How to complete this task: Scan the data below and report how many lines include the word "computer". Nothing else is wanted.

** Opening Records for this task block **

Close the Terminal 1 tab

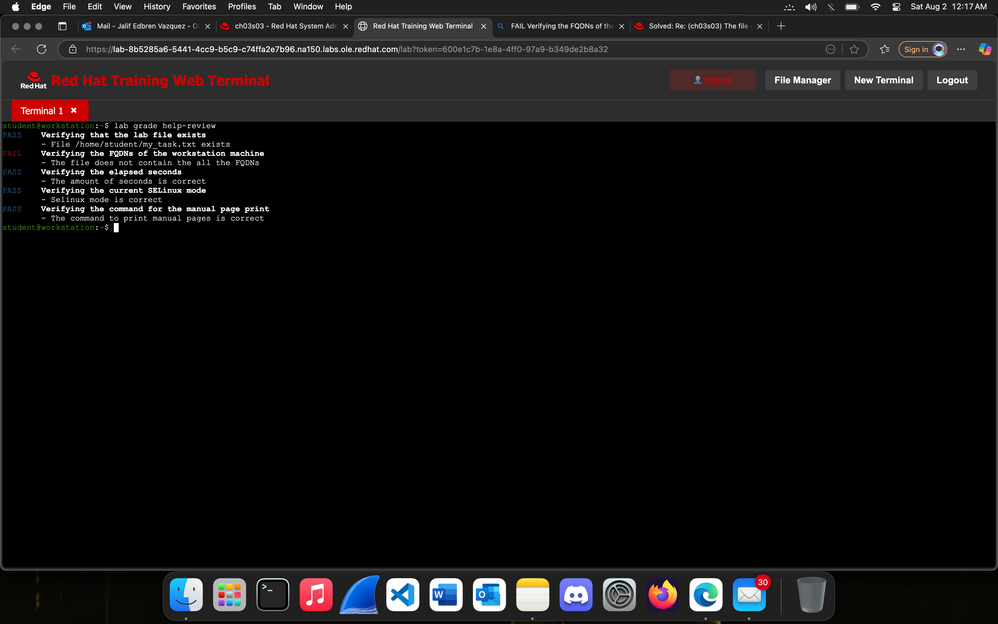[73, 111]
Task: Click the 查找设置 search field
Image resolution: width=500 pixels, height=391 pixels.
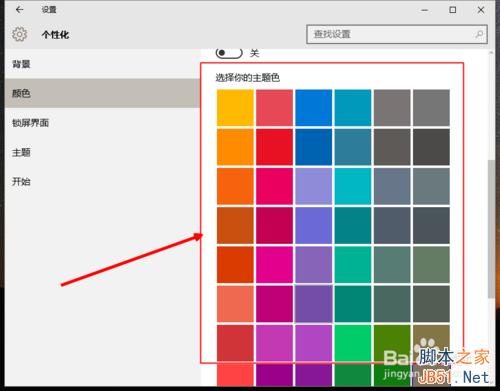Action: 397,34
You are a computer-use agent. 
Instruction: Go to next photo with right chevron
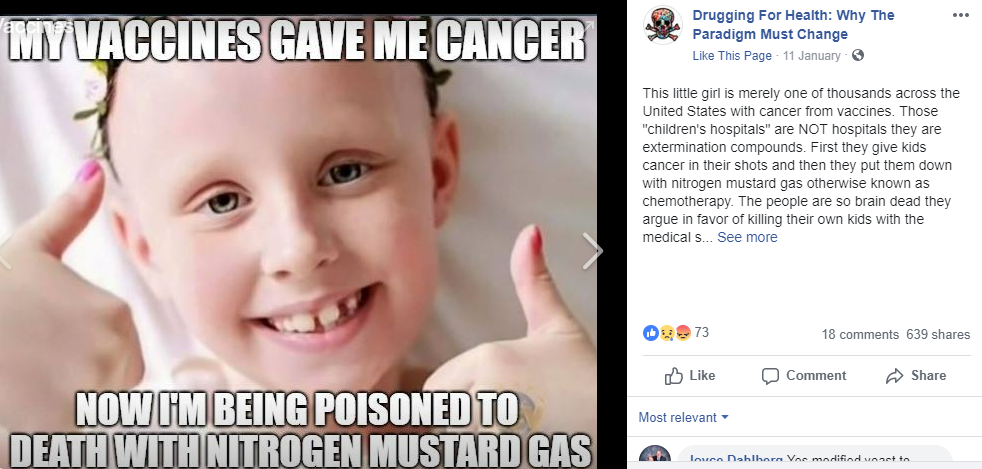coord(592,251)
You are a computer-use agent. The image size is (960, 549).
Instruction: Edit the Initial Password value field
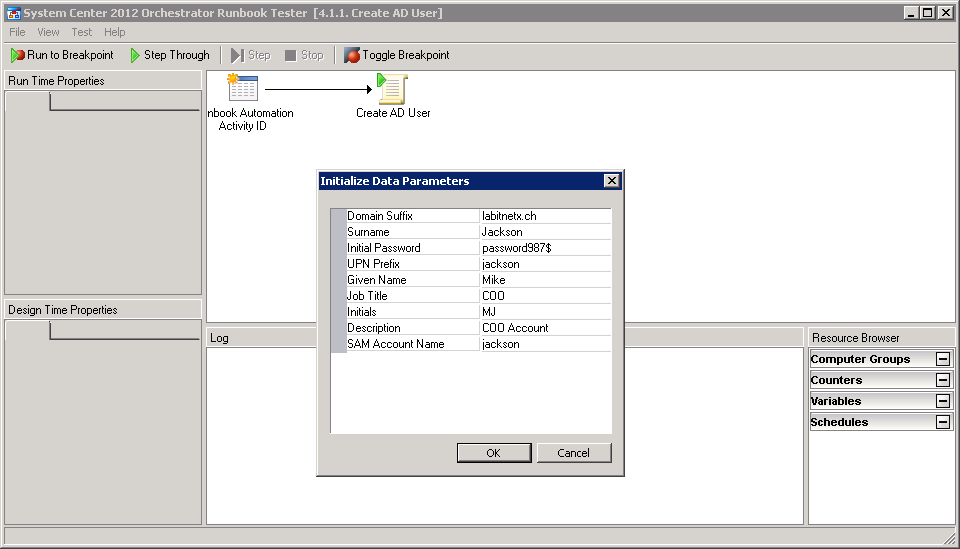[545, 248]
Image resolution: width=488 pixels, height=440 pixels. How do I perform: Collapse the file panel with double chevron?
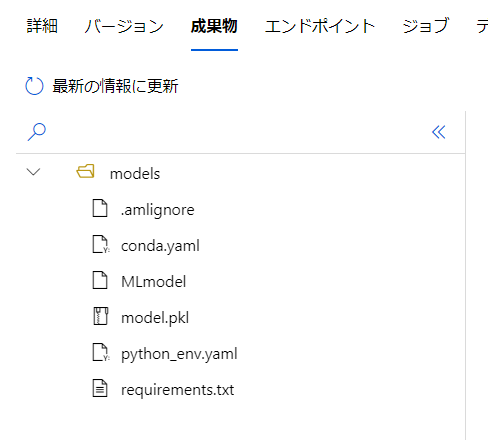point(439,132)
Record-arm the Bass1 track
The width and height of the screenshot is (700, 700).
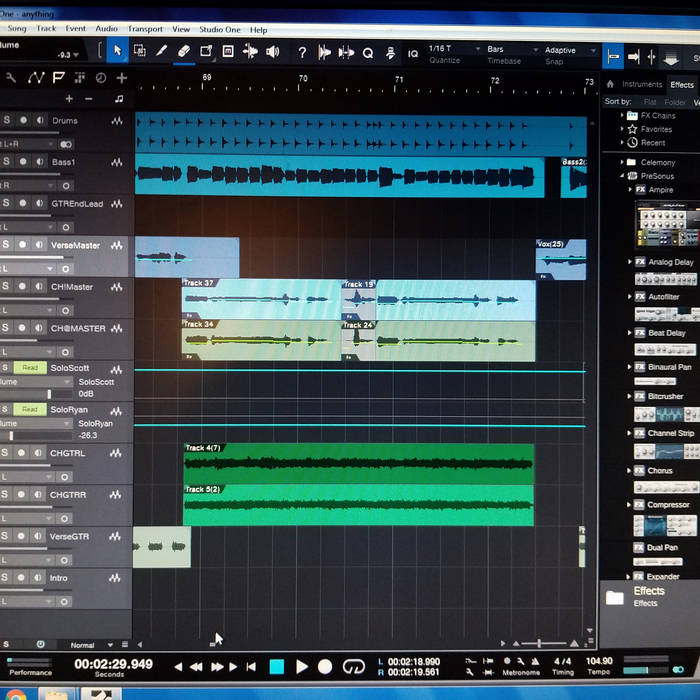(x=23, y=162)
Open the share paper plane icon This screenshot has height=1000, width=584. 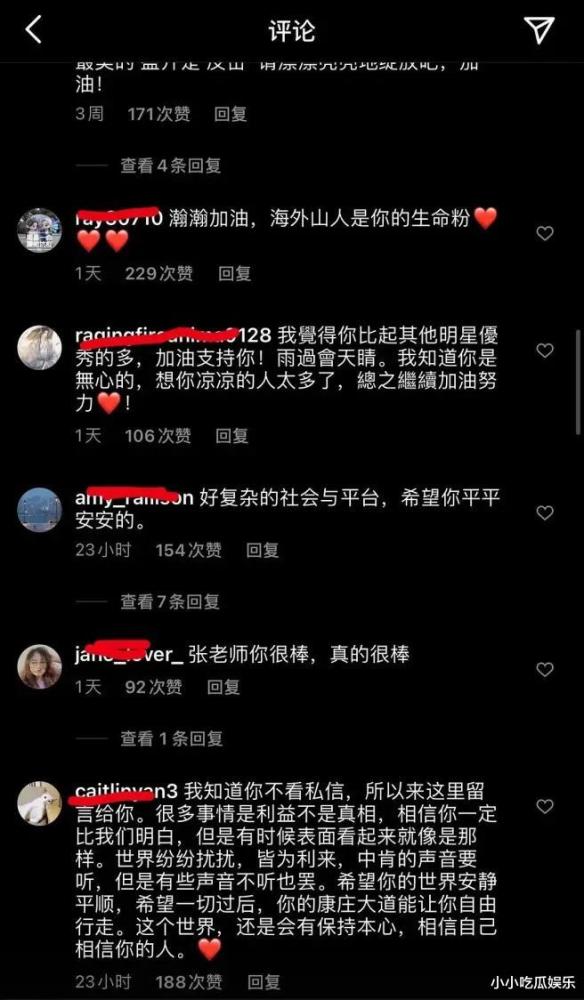pyautogui.click(x=539, y=30)
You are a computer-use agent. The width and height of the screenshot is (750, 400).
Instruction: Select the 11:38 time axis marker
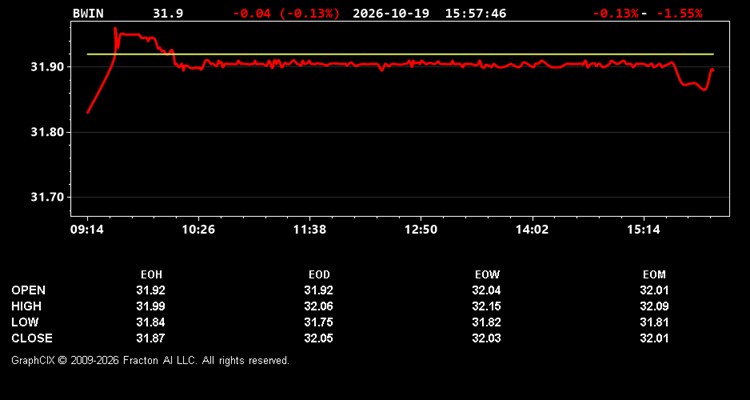pyautogui.click(x=310, y=230)
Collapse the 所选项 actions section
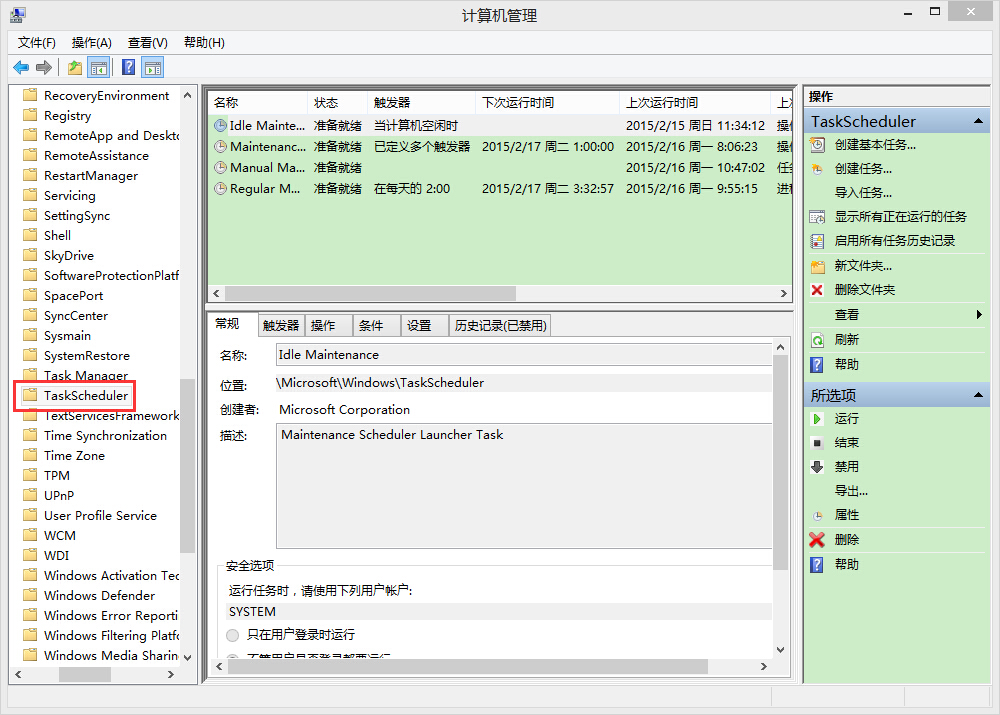 (980, 395)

** Closing Records for this task block **

Solution to this exercise: 3